Following Rivera’s initial request for faculty to make space in their classes to discuss students’ concerns, numerous departments also discussed how best to proceed following the many concerns about classroom climate and faculty that students voiced at the sit-in.
Students specifically expressed concern with the economics and political science departments. Sarah West, chair of the economics department, wrote in an email to The Mac Weekly that the department is committed to creating learning environments in which all students thrive. On the advice of an economics faculty member, economics professors were instructed to leave the classroom to make space for discussion.
Faculty in the political science department met twice on the Thursday following the sit-in to plan and reflect on their department’s classroom responses.
“To my knowledge, all members of the department addressed Wednesday’s events last Thursday and Friday, revised their syllabi to provide space for a wellness day this Friday, and are approaching their students with flexibility and compassion,” Lesley Lavery, the chair of the political science department, wrote in an email to The Mac Weekly. “We are working to develop additional opportunities for and channels of communication and support.”

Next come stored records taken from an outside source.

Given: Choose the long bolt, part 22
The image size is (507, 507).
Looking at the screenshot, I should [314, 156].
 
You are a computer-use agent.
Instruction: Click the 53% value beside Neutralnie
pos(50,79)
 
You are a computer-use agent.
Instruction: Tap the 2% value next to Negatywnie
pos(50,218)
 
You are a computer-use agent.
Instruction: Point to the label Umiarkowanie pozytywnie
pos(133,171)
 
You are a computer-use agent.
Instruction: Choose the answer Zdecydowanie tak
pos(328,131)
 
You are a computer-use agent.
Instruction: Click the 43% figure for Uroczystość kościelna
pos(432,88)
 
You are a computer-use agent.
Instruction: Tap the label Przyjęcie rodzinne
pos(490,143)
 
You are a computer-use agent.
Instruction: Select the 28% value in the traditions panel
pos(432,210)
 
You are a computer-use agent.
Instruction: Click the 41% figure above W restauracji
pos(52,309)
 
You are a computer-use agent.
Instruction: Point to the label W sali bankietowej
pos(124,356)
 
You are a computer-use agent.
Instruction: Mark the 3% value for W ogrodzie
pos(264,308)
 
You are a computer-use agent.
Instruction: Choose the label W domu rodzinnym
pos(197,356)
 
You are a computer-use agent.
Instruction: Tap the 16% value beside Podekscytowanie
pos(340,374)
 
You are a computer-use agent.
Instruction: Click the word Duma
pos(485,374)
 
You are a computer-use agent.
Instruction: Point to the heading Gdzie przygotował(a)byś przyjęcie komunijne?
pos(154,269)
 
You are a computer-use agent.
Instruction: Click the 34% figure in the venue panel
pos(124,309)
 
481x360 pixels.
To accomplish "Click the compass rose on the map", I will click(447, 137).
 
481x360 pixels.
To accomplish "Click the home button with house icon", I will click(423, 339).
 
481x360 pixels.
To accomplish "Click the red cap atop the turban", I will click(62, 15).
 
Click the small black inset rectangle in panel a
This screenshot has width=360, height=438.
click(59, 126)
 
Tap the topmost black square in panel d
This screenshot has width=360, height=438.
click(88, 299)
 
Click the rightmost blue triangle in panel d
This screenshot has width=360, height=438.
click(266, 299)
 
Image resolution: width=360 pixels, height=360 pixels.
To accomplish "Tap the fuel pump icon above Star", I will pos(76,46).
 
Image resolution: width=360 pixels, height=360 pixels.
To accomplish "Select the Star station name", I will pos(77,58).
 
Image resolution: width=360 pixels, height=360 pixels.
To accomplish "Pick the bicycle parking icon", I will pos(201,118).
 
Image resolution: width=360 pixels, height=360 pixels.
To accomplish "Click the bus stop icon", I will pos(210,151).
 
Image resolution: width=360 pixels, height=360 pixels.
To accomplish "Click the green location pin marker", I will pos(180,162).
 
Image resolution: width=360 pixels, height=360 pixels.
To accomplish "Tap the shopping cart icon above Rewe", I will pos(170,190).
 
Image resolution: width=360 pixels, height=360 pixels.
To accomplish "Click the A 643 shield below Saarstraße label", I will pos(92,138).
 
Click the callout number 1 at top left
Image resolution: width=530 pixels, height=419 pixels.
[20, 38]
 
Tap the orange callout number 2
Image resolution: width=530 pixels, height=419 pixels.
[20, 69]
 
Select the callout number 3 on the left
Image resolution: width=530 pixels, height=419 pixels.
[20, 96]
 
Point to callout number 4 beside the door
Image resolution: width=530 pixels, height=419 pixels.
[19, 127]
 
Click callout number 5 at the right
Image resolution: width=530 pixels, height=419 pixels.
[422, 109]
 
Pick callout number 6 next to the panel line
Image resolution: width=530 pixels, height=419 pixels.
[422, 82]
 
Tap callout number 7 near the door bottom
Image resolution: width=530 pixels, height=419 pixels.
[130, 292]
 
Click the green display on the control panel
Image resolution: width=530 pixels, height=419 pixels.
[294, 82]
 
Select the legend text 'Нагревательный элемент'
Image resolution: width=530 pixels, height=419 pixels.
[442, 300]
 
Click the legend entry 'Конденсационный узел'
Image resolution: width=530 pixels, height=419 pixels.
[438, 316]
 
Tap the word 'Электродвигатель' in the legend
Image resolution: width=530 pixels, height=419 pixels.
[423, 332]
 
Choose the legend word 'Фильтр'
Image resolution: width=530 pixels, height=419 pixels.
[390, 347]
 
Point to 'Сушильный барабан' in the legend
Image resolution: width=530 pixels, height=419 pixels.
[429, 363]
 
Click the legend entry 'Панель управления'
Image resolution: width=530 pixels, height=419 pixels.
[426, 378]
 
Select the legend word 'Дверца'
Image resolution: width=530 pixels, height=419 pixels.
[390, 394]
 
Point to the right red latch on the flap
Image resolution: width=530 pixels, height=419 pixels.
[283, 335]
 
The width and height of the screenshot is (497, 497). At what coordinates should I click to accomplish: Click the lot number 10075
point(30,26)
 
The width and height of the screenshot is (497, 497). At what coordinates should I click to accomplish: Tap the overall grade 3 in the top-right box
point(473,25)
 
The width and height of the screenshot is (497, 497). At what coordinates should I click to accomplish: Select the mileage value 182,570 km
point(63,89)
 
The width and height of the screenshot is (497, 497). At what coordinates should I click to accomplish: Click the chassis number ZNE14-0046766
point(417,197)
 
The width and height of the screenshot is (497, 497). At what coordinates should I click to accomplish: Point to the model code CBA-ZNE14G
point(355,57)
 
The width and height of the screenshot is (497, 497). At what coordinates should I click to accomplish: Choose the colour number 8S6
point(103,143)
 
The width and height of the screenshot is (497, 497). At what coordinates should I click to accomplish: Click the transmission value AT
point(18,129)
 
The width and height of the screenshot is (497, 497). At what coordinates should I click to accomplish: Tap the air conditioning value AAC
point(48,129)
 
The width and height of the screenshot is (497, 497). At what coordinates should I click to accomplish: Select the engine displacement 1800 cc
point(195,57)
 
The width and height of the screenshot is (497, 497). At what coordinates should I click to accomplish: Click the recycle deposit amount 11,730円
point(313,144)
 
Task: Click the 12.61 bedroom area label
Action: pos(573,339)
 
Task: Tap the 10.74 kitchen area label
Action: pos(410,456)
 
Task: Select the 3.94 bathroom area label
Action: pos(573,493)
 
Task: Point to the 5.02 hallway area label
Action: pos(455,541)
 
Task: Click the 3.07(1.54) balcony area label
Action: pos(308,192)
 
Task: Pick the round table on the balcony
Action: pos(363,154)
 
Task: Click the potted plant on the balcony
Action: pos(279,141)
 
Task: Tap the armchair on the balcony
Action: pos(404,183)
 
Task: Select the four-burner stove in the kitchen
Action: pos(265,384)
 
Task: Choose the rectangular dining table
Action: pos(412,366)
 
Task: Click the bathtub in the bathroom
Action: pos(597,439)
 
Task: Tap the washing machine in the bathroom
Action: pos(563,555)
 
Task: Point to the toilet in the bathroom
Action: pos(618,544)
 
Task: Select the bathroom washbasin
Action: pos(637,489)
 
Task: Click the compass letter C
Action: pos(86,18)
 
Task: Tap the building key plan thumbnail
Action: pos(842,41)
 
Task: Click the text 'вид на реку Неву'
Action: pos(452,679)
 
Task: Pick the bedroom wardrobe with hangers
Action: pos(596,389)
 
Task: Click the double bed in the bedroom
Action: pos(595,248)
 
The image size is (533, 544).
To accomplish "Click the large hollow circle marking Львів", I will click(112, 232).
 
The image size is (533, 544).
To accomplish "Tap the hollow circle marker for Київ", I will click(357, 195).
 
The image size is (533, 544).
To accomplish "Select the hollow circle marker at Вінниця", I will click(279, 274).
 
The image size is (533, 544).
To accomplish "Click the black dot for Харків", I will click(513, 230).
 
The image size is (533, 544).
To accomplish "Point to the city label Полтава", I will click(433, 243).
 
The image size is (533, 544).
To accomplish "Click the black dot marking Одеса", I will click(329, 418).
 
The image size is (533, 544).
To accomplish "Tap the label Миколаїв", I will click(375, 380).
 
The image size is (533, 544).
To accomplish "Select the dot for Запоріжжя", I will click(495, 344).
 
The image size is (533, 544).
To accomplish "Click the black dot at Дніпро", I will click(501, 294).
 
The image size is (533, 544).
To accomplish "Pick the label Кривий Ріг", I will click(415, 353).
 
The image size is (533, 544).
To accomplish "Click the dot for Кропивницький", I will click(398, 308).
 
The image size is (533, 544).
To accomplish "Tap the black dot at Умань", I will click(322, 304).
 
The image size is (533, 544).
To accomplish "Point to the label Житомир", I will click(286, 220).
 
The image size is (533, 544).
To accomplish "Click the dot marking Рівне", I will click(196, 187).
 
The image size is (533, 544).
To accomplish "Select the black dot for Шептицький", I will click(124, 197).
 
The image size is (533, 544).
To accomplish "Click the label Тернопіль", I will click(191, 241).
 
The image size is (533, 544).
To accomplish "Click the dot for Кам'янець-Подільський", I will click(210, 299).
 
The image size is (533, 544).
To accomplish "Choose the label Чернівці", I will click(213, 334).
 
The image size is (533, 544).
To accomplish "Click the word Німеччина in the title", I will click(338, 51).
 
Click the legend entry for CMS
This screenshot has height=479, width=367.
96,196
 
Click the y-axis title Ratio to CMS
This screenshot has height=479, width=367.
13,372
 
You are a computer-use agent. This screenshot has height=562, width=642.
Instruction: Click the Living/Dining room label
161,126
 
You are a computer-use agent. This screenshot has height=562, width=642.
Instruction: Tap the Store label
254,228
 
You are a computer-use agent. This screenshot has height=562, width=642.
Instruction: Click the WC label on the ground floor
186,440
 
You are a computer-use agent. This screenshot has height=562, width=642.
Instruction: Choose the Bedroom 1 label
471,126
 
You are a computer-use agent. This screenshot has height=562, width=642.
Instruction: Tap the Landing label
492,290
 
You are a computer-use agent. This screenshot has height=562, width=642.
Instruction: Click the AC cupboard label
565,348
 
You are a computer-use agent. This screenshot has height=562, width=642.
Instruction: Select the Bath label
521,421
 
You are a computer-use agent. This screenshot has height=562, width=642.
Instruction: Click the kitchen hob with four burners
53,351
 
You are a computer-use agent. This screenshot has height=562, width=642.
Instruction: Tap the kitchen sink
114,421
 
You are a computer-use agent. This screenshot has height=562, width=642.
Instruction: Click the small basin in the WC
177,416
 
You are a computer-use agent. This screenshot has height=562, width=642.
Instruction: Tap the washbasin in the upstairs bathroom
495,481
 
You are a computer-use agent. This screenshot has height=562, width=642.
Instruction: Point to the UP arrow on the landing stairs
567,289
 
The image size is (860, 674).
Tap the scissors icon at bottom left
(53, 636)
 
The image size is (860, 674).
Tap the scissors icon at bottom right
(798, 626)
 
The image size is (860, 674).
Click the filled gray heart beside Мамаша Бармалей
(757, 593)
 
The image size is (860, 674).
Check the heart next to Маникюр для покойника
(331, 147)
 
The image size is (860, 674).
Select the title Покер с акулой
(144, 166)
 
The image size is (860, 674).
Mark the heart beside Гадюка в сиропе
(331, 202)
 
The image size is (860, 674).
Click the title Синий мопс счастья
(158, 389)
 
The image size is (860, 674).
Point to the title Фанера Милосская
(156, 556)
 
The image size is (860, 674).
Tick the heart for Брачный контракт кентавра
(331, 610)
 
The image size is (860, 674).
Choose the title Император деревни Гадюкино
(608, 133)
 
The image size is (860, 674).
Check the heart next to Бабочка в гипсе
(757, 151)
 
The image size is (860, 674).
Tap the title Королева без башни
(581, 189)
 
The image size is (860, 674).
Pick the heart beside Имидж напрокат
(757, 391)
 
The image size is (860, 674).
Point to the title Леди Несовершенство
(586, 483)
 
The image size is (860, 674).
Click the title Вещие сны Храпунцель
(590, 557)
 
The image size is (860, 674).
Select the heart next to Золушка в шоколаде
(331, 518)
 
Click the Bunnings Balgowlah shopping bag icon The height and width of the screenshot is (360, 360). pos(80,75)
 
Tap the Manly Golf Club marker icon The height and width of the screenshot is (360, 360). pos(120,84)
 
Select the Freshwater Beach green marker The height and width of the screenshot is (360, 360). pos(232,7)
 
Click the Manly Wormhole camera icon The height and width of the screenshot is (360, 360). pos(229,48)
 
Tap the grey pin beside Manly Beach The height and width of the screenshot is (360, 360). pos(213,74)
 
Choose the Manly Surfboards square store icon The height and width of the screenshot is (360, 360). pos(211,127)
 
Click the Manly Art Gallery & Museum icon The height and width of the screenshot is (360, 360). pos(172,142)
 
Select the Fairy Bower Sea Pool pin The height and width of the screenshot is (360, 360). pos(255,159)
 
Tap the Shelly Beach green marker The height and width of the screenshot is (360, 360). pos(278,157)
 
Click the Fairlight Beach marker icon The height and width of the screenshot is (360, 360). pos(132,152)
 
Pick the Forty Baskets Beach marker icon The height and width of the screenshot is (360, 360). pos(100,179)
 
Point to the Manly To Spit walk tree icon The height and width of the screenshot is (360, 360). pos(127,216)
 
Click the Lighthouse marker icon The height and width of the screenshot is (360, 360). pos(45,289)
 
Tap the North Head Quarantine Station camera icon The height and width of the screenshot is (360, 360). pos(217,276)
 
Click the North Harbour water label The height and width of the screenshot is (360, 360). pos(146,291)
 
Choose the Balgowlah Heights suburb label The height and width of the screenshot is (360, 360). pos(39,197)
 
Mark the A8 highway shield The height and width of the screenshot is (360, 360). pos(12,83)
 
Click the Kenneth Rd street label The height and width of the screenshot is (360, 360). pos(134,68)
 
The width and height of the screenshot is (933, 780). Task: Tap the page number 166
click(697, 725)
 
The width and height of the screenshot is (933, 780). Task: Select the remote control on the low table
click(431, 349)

In an email to the student body on Wednesday, Rivera and Anderson-Levy announced three upcoming events to hold space for conversations surrounding concerns raised at the sit-in. A listening session for international students specifically will be held on Nov. 15. Two other events will be open to all members of the campus community — a Nov. 18 webinar on fundraising and a Dec. 2 forum “with the goal of hearing about student concerns and exploring potential next steps.”
Bergen Schmidt contributed to reporting for this story.
Rachel Weeks • Nov 12, 2021 at 10:09 am
While I appreciate the Mac Daily’s continuing coverage of the student protest on Nov. 3, I am disappointed in this article for its failure to fully recognize the contributions of staff — both that day and after. I was (physically) present in Kagin from 9:30am – 2:10pm on Nov. 3. As a fellow staff member, the words of DeResha Vaughan, Administrative Coordinator for the Laurie Hamre Center, were particularly striking: DeResha named the culture of silence imposed on staff due to the rigid hierarchical structure of Macalester, how that structure and the people within it actively and passively uphold white supremacy, and how we see it firsthand but are constantly reminded that it’s best to stay quiet. She opened by saying she is not a public speaker, and concluded by saying that although this is uncomfortable, she is not willing to stay silent anymore (I’m paraphrasing here). I know from conversation with colleagues that I’m not the only one who found those words deeply resonant and galvanizing. If DeResha has not yet been contacted for comment, I sincerely hope the glaring omission is remedied in future articles.
Furthermore, the Unlearning White Supremacy meeting on Friday, Nov. 5 was primarily attended, at least in person at the Chapel, by students and staff. Athletics, Institutional Research, Admissions, the Civic Engagement Center, and even the High Winds Fund were all represented in the Chapel alone (I won’t speak to the online space, since I wasn’t there). Isabel Nelson, Logan Schrader, Jace Riggin, Eily Marlow, and many other members of *staff* dedicate countless hours to ensuring the group’s continual evolution and progression on campus. Yes, students and faculty contribute greatly and the space wouldn’t be what it is in their absence, but without the immense mental and emotional labor of staff, this group’s important work would likely grind to a halt (kind of like the rest of what happens outside the classroom at Mac).